7 year old birthday boy, in concern about my blindness asked, "Maybe you should eat more carrots?"


Preschool girl, "You're the best magic guy I ever saw," "How many magic guys have you seen," I asked. She excitedly said, "You're the first one!"


After passing out complimentary magic tricks at a private family party I suddenly realized the presence of a young boy, somewhere around 4 years of age standing in front of me. He proceeded to drop 2 pennies and a nickel on my magic stand explaining they were for the trick he had been given. I thanked and reassured him the trick was free. He insisted I take the money. After trying to convince him he could use the money more than me, he said, "Don't worry. There's plenty more where that came from."


When my, then Fiancee, (now wife) told her elementary aged class she was marrying Amazing Jeffo, who they knew well, between his performances and magic classes, a group of them asked her what will be her new name, a little girl said in exasperation, "Don't you know sillies. She'll be Mrs. Amazing!"

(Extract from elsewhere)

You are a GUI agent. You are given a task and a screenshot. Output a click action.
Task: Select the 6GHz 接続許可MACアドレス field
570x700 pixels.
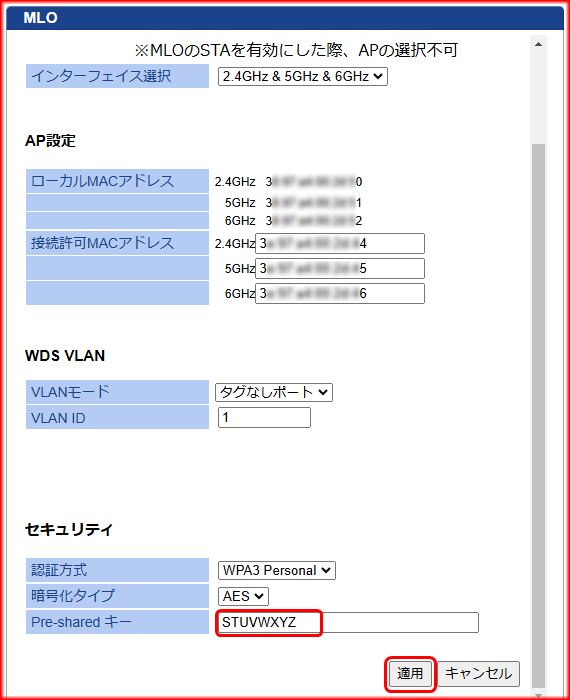click(x=340, y=293)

A kindergarten student who I awarded with a little magic trick, but who had yet to read the instructions, came up and asked with some frustration, "I can't make the trick work right. What are the magic words again?"


Following another performance a little girl scout came up to me and whispered, "I know you can really see but, don't worry, I'm not going to tell."


During a Sunday school performance a little guy with a rather healthy self-image wandered up to me behind my stand, right in the midst of my performing a trick. He kept repeating, "Amazing Jeffo, Amazing Jeffo." I initially tried ignoring him until realizing he obviously was more determined than me. I stopped the trick and turned to him asking, "What do you want?" He answered, "My big brother is here now. I'm sorry but I'm going to be leaving." I told him that's o.k., that I'd try to finish the show without him.


Once at a child care center, after flicking a magic wand, causing a loud bang, a pre-school boy yelled out, "What was that!! If you try that again I'm leaving!" As it turned out later in the show I needed to use a magic wand which shot out confetti. Immediately I heard the same boy slap his lap, hop off the chair and say, "O.K., That's it I'm out of here." Some teachers chased after him as he ran out the door.


At one school-aged care assembly I had a teacher take back to her chair a sound-effect box, whereby, upon hearing a joke that's "not too funny", she was instructed to press the "bomb" sound-effect. Following one of her "bomb" critiques a child unaware of the ruse stood up and came to my defense by saying, "Come on! That joke was funny." Once a cub scout, not realizing the "not too funny" criticism is done intentionally, told me after the show, "I like the magic tricks but maybe you should buy a joke book to help with your bad jokes."


Another time I was teaching magic to several families at a church retreat. No matter what new trick I was introducing at the time, I was interrupted by an eight year old boy who would yell out, "Oh!, I know that trick!" Likely, of course, he didn't but was craving attention and recognition. Being professional I moved right along while trying not to show any annoyance with his disruptions. Late in the program I was explaining the secret behind a trick and once again was interrupted by the boy. This time, however, he said, "Now that one I can't figure out." I was so relieved upon hearing it that I yelled out, "Thank You Jesus!!! I'm now ready to come home!" This broke the tension among the parents and got the biggest laugh of the day.


I was explaining to a group of school-aged child care kids about how blind people go about doing everyday activities. I'd just finished telling them about how some blind people use seeing-eye dogs who help them around. In all seriousness, a little girl asked me "Does a seeing-eye dog drive you to your shows?"